▶ [What the task asks]: What you return must match the records exactly, line for line.

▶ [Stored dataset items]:

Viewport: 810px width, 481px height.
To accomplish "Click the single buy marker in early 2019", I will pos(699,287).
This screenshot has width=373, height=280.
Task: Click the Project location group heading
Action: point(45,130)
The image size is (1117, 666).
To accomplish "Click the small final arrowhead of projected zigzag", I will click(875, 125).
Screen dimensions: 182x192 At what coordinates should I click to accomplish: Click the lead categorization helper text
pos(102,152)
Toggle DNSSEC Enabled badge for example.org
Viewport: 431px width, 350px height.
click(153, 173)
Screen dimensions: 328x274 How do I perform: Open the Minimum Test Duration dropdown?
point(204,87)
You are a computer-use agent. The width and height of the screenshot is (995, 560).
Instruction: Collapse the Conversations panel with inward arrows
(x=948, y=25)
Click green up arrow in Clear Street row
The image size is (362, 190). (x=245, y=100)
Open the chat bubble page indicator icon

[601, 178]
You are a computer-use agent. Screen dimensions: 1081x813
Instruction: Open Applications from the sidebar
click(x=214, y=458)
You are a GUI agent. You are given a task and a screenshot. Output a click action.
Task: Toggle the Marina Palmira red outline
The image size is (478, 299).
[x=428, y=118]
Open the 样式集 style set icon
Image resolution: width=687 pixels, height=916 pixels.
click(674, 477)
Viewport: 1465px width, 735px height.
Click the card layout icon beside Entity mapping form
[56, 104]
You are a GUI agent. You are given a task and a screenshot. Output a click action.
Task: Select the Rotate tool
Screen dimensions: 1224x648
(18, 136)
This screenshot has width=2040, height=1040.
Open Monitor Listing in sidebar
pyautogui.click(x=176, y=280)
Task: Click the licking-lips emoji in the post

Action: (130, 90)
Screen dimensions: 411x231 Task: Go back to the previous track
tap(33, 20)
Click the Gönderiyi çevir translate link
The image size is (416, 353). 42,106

▶ [Written answer]:
Viewport: 810px width, 481px height.
To accomplish "Click the single buy marker in early 2019", I will pos(699,287).
This screenshot has width=373, height=280.
Task: Click the Project location group heading
Action: point(45,130)
The image size is (1117, 666).
To accomplish "Click the small final arrowhead of projected zigzag", I will click(875, 125).
Screen dimensions: 182x192 At what coordinates should I click to accomplish: Click the lead categorization helper text
pos(102,152)
Toggle DNSSEC Enabled badge for example.org
Viewport: 431px width, 350px height.
click(153, 173)
Screen dimensions: 328x274 How do I perform: Open the Minimum Test Duration dropdown?
point(204,87)
You are a computer-use agent. The width and height of the screenshot is (995, 560).
Instruction: Collapse the Conversations panel with inward arrows
(x=948, y=25)
Click green up arrow in Clear Street row
The image size is (362, 190). (x=245, y=100)
Open the chat bubble page indicator icon

[601, 178]
You are a computer-use agent. Screen dimensions: 1081x813
Instruction: Open Applications from the sidebar
click(x=214, y=458)
You are a GUI agent. You are given a task and a screenshot. Output a click action.
Task: Toggle the Marina Palmira red outline
The image size is (478, 299).
[x=428, y=118]
Open the 样式集 style set icon
Image resolution: width=687 pixels, height=916 pixels.
click(674, 477)
Viewport: 1465px width, 735px height.
Click the card layout icon beside Entity mapping form
[56, 104]
You are a GUI agent. You are given a task and a screenshot. Output a click action.
Task: Select the Rotate tool
Screen dimensions: 1224x648
(18, 136)
This screenshot has width=2040, height=1040.
Open Monitor Listing in sidebar
pyautogui.click(x=176, y=280)
Task: Click the licking-lips emoji in the post

Action: (130, 90)
Screen dimensions: 411x231 Task: Go back to the previous track
tap(33, 20)
Click the Gönderiyi çevir translate link
The image size is (416, 353). 42,106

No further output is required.